This post focuses on the XFRM building blocks Cilium uses to provide its IPsec support. Therefore, only tunnel mode and ESP are discussed, XFRM devices are not described, and some focus is made on the use of packet marks in XFRM policies and states.

Several others have written on XFRM, usually with a slightly different focus. James Bottomley gave a quick introduction on his blog, with examples of configurations. Andrej Stender’s blog has a very detailed description of the typical packet paths for IPsec gateways.

This guide was initially published as part of the Cilium documentation. I’m republishing it as I have a bit more freedom here (vs. reStructuredText) to format and display the content.

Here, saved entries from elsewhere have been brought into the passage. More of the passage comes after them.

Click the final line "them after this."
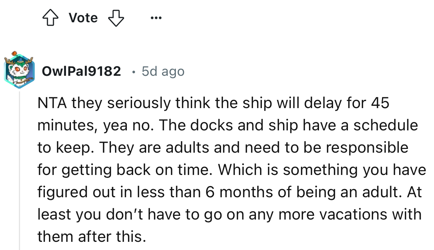 [92, 237]
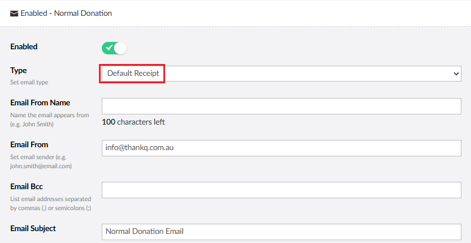Click the 'Email Subject' label
The width and height of the screenshot is (471, 243).
33,228
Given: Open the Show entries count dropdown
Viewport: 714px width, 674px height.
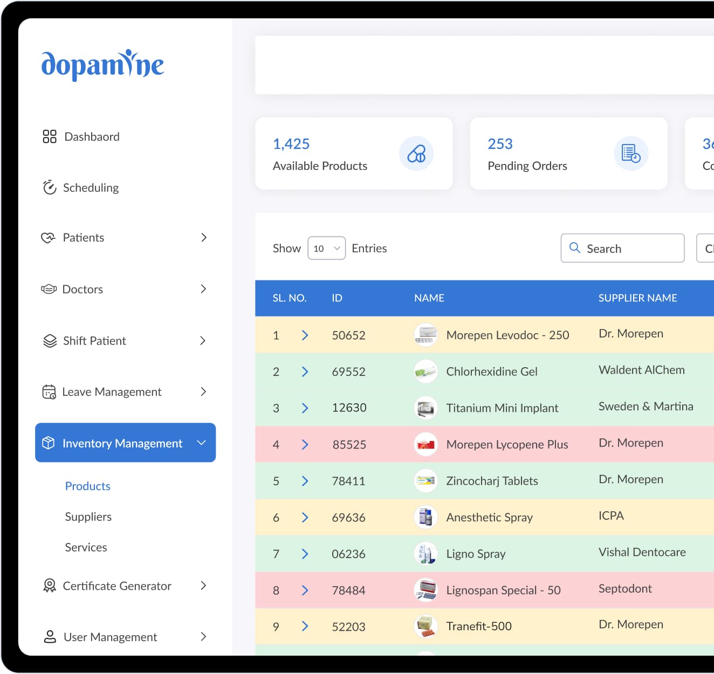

If you find mistakes, you can report them by email or via the other contact methods listed at the bottom.

Overview

IPsec encryption in the Linux kernel relies on XFRM. XFRM is an IP framework intended for packet transformations, from encryption to compression. It is configured via a set of policy and state objects, which for IPsec, correspond to Security Policies and Security Associations.

XFRM Policies and States

At a high-level, XFRM policies define what traffic to accept and reject, whereas states define how to perform the encryption and decryption. Policies can match on the direction (out, in, or fwd), the source and destination IP addresses with CIDRs, and the packet mark. As an example, the following policy matches egressing packets with any source IP address, 10.56.1.X destination IP addresses, and 0xcb93eXX packet marks. Policies default to allowing traffic as done here.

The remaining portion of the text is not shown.